Presumably, both players make their move without knowledge of the other player’s move, like in Paper Rock Scissors. In this case, a strategy isn’t just “Pick red” or the like; it’s a set of probabilities for each (such as “Red 70%, White 10%, Blue 20%”). If there were a single optimum color for you, then your opponent could figure out what it is, and always pick the color that has a negative expectation for you, but if you’re picking somewhat randomly, your opponent wouldn’t be able to do that.

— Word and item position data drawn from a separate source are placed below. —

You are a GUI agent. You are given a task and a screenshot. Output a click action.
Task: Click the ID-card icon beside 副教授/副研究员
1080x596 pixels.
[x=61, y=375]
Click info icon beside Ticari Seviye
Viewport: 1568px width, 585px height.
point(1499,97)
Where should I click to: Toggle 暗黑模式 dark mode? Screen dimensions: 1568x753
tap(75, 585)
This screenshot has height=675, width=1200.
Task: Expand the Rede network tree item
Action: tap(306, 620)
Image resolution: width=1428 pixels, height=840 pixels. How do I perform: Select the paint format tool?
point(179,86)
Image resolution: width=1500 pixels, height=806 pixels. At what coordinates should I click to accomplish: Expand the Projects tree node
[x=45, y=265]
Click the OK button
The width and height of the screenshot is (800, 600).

The trick for finding the optimum set of probabilities is that usually, when you use the optimum set of probabilities, your expected payoff is the same no matter what your opponent does. Otherwise, your opponent’s optimal strategy would be to always pick the one that was best for him, and you would adjust your strategy to take advantage of his simple optimum.

For this particular case, let R, W, and B be the probabilities of you picking each of the choices, in your optimal strategy. In that case, R + W + B = 1, since those are all the choices, and the payoff for each of your opponent’s choices are the same: P[sub]R[/sub] = 0R + 6W + 2B, P[sub]W[/sub] = -2R + 4W + 3B, and P[sub]B[/sub] = 3R -3W -4*B, and P[sub]R[/sub] = P[sub]W[/sub] = P[sub]B[/sub] . We now have a system of four equations in four unknowns (the three probabilities and the payoff), which can be solved by any of the standard algebraic methods.

Perhaps I’m doing something wrong, but I’m getting a negative value for W. When I try to force it to be 0 or positive, I’m getting “false” or “no feasible solution”.

I should have noticed this… You’re right, that when one choice dominates over another, you can just eliminate the dominated choice. That simplifies the problem considerably.

Come to think of it, the existence of dominating strategies in the payoff matrix might be what’s causing the weird behaviour Santo is seeing. Try it again, with Grumman’s simplified matrix.

Thanks, Chronos, I was able to solve the simplified matrix with the method you posted, and verified it with an online algorithm.

I wonder if it’s similar to linear independence, and the dominated choice is trying to “force” itself into the solution when it’s really just extraneous data? Or if it’s because the P[sub]dominated[/sub] is not actually equal to the P[sub]dominating[/sub], and is instead equal to zero. That would give three equations and three unknowns; I think the method you posted is actually three equations with three unknowns, too. I’ll have to check it out in the morning.